The economic outlook appears strong heading out of the December holiday season, during which retailers had to compete to fill the demand for employees.
Retail industry employment in December grew by 15,200 jobs seasonally adjusted from November and 37,600 jobs unadjusted year-over-year, the National Retail Federation said.
While the numbers exclude automobile dealers, gasoline stations and restaurants, they point to an increasing labor market. The labor department noted the nation added 312,000 jobs overall, the Labor Department said.
“Today’s numbers indicate that labor demand remains strong and signal that the economy is more stable than what the financial markets suggest,” NRF Chief Economist Jack Kleinhenz said. “The strong growth in employment confirms that the labor market is still expanding. And while the unemployment rate increased, it did so for the right reason – more individuals are seeking to enter the labor force since wages are growing and more attractive.”
December’s retail job numbers built on a revised increase of 31,100 jobs in November from October. The three-month moving average, which had been at a loss of 6,700 jobs as of November, rose to an increase of 15,200 jobs in December.
December saw monthly gains of 15,000 jobs at general merchandise stores, which include department stores and warehouse clubs, and 4,000 jobs at food and beverage stores. There were losses of 1,100 jobs at online and other non-store retailers and 9,400 jobs at sporting goods and hobby stores.
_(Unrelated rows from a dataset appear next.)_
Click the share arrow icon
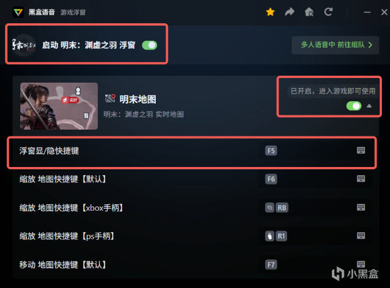Viewport: 390px width, 288px height. click(x=289, y=12)

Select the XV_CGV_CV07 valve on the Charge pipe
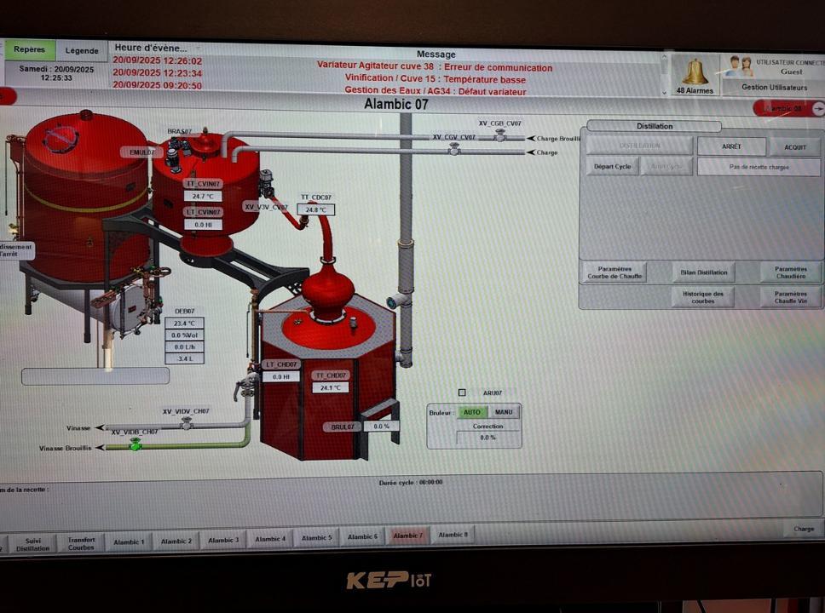coord(454,149)
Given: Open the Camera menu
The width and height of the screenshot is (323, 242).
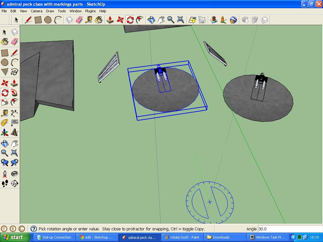Looking at the screenshot, I should 37,11.
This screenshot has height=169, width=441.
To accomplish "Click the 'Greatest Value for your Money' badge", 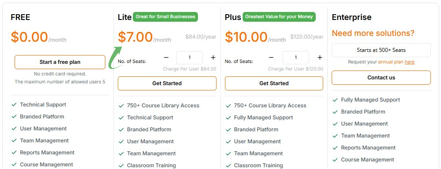I will (279, 16).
Economy-wide, average hourly earnings in December were up 11 cents over November to $27.48 and up 84 cents from a year ago, a year-over-year increase of 3.2%. The Labor Department said unemployment was 3.9%, up from 3.7% in November.
Kleinhenz noted that retail job numbers reported by the Labor Department do not provide an accurate picture of the industry because they count only employees who work in stores while excluding retail workers in other parts of the business such as corporate headquarters, distribution centers, call centers and innovation labs.
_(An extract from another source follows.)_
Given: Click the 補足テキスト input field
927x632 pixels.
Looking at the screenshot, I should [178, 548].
Preliminary numbers show that retailers hired 576,800 seasonal employees during November and December, NRF said. With the tight labor market making it difficult to fill openings, the number came in lower than NRF’s forecast in October that temporary holiday employment would total between 585,000 and 650,000 jobs, up from 582,500 in 2017.
“Retailers would have been happy to hire more seasonal workers if they could have found them,” Kleinhenz said. “Our industry continues to have more job openings than applicants even for full-time positions.”